The limits of expertise
I’m very much in favour of listening to experts. If I want to understand something, I want to know what the best informed people have to say on the subject. There are, however, a number of issues around how we collectively handle the idea of experts and sometimes the experts themselves are complicit in these problems.
We’ve seen it a lot around covid – experts in another area who are non-experts for covid being invited to share their opinions. It can be interesting to get insights from people in related areas, but it can also be incredibly problematic.
I remember many years ago there was an issue in the UK with an expert witness who didn’t think cot death would happen more than once in the same family. He said once was a tragedy, twice suspicious, three would be murder. Only it turns out that isn’t true. Roy Meadow was certainly an expert on child health, but he was operating outside his own expertise with assertions about statistics that led to unjust imprisonment. He was eventually struck off.

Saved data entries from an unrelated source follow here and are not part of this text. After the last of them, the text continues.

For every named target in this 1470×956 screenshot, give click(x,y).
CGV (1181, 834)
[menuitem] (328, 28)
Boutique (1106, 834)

Journalists are increasingly unreliable around working out who can give us informed, and informative insight. This is an example of people we should be able to trust as experts failing to do their job. Ideally, what the expert journalist does is identifies the people who are qualified to inform us about things. Instead we’re seeing far too many people being invited to share their opinion because they are famous, not because they know anything. It distorts debate, and is profoundly unhelpful.

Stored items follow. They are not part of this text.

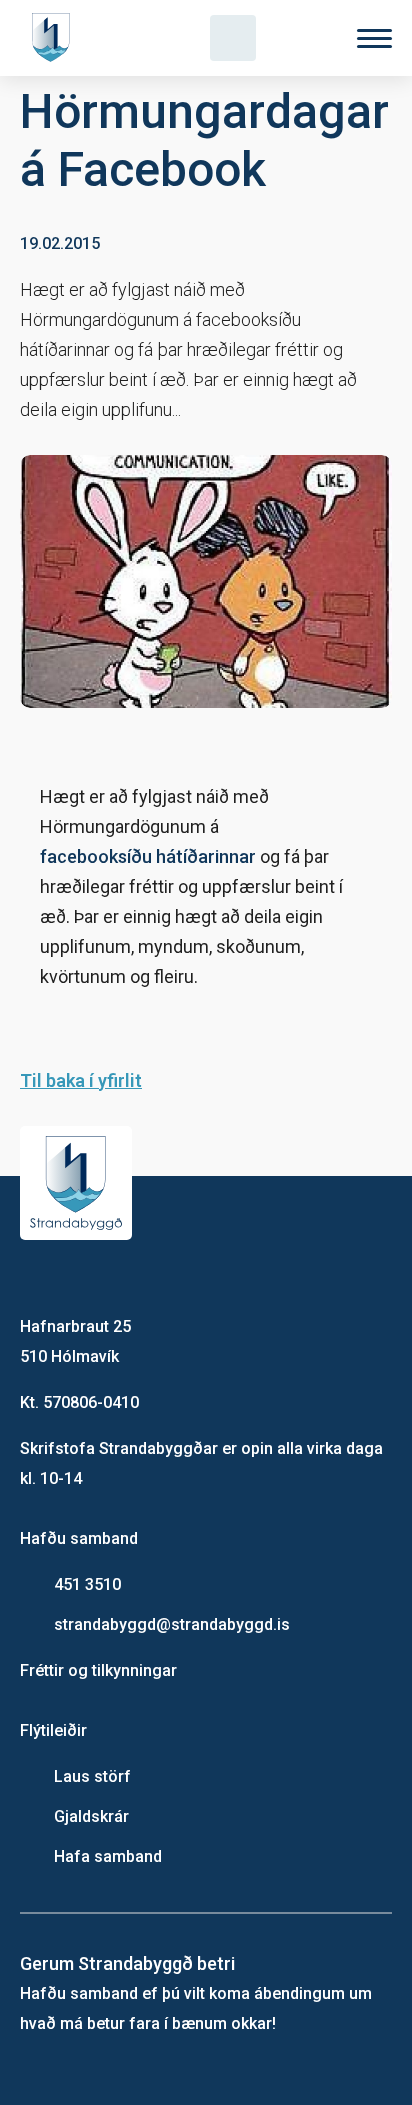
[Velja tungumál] (304, 38)
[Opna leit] (233, 38)
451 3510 (87, 1584)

We need people who really are experts in some things to be quick to say when they’re being asked to comment on things they don’t personally have a handle on.

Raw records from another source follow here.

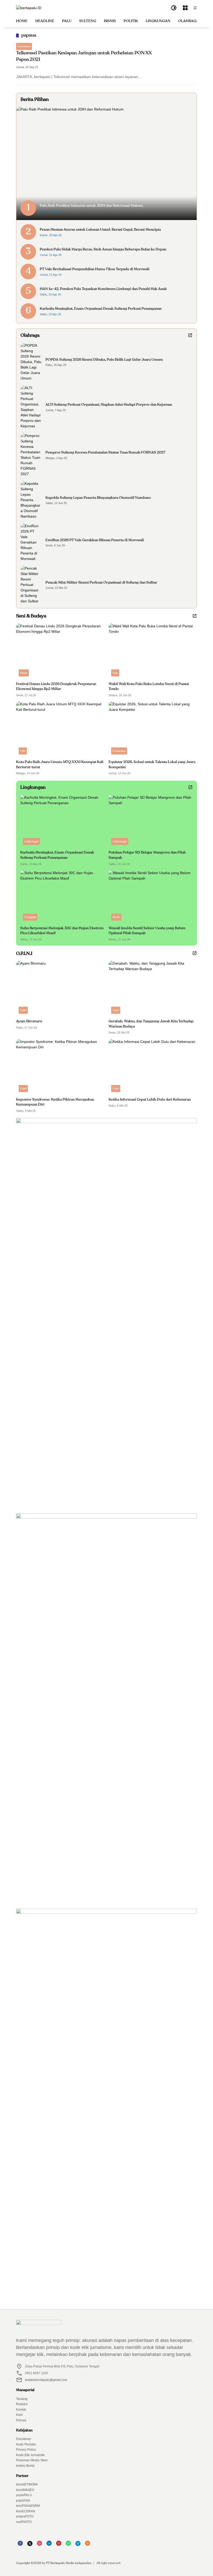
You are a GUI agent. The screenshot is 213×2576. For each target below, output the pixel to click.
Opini (23, 1010)
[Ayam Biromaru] (60, 988)
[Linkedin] (49, 2545)
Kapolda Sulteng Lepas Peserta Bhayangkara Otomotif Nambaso (98, 498)
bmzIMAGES (25, 2490)
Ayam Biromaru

We need to be clear about what expertise a person is bringing to the table and how that relates to the topic in hand.
We should be wary about the opinions of people who are discredited in their field. Yes, sometimes it’s the lone voice that turns out to be right all along – but not often. Being considered useless by your peers is not proof that you’re right. Especially in science, where peer review and being able to test each other’s results is rightfully key.
We need to be alert to the difference between opinions and facts. An informed opinion is actually worth more than the opinion of someone who has no idea what they’re talking about. Speculation from people who know what they’re talking about is more likely to be relevant than speculation from people who don’t have that basis to work from.
That experts can get things wrong does not invalidate the idea of expertise. It’s also the case that if an apparent expert is wrong, the person most likely to spot that will also be an expert. The problems with Roy Meadows were identified by The Royal Statistical Society, as a case in point.